*** Block opens ***

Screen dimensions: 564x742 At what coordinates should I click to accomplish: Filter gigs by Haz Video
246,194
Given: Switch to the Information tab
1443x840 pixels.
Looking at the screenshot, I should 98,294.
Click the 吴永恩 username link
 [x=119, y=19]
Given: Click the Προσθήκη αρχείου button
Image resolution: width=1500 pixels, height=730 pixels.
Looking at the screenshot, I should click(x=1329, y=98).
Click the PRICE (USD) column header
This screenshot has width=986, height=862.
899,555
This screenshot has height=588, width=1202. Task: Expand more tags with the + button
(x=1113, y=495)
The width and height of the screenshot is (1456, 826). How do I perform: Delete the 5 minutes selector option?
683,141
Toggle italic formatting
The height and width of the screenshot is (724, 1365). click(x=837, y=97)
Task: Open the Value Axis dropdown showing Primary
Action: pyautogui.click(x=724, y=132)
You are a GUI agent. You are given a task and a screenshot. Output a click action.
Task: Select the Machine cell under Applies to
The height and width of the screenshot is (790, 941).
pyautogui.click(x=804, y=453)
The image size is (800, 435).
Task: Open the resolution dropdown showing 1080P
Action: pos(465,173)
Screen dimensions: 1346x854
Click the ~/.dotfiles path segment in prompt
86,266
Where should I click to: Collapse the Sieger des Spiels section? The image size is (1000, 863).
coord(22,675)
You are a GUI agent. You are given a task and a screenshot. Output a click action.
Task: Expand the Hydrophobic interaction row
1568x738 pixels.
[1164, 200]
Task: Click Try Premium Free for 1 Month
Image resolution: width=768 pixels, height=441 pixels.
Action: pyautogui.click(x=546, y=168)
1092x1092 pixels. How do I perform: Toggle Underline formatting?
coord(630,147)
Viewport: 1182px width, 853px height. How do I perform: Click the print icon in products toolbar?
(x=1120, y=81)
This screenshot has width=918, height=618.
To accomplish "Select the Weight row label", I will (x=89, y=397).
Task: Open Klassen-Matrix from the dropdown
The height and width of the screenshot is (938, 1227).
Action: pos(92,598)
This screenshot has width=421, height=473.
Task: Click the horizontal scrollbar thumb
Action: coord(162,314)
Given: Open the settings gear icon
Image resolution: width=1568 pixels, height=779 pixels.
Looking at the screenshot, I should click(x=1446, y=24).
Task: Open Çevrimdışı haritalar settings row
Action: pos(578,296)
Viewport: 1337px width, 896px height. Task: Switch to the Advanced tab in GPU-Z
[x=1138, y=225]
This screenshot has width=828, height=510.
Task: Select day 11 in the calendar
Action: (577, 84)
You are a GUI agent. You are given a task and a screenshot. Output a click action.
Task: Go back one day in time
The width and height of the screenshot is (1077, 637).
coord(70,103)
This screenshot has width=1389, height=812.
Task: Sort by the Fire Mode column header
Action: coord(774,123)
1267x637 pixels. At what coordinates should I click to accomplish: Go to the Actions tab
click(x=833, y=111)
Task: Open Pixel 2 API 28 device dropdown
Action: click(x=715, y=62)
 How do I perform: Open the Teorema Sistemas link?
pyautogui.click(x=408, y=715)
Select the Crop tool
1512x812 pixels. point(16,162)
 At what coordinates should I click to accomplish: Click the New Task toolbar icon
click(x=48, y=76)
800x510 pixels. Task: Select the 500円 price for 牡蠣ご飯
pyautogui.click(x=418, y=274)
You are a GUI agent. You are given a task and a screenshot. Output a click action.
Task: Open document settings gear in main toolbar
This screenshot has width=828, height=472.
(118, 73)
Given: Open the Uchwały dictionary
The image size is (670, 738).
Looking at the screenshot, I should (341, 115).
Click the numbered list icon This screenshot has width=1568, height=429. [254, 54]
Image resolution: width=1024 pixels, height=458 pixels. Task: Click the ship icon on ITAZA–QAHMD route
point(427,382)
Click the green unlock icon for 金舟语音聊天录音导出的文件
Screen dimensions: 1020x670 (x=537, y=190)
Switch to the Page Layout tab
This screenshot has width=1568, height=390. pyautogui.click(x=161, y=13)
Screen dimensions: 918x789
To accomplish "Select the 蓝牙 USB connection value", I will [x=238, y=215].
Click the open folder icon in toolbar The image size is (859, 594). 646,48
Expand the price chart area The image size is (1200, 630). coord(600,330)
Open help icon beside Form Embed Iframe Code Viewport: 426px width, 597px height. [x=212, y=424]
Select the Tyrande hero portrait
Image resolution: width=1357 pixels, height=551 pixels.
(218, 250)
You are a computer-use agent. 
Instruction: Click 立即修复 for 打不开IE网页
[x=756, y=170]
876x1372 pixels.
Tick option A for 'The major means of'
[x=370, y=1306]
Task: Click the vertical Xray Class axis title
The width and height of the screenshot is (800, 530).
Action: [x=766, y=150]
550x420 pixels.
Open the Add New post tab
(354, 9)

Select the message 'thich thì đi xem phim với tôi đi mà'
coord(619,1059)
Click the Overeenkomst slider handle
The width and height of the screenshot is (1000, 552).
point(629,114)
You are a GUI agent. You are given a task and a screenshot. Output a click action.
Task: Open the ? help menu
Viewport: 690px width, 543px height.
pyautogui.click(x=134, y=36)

*** Block closes ***

> _What the exercise asks_
After reading the records above, work out how many lines contain "help" and give that number only.

> _Reply to the exercise_
2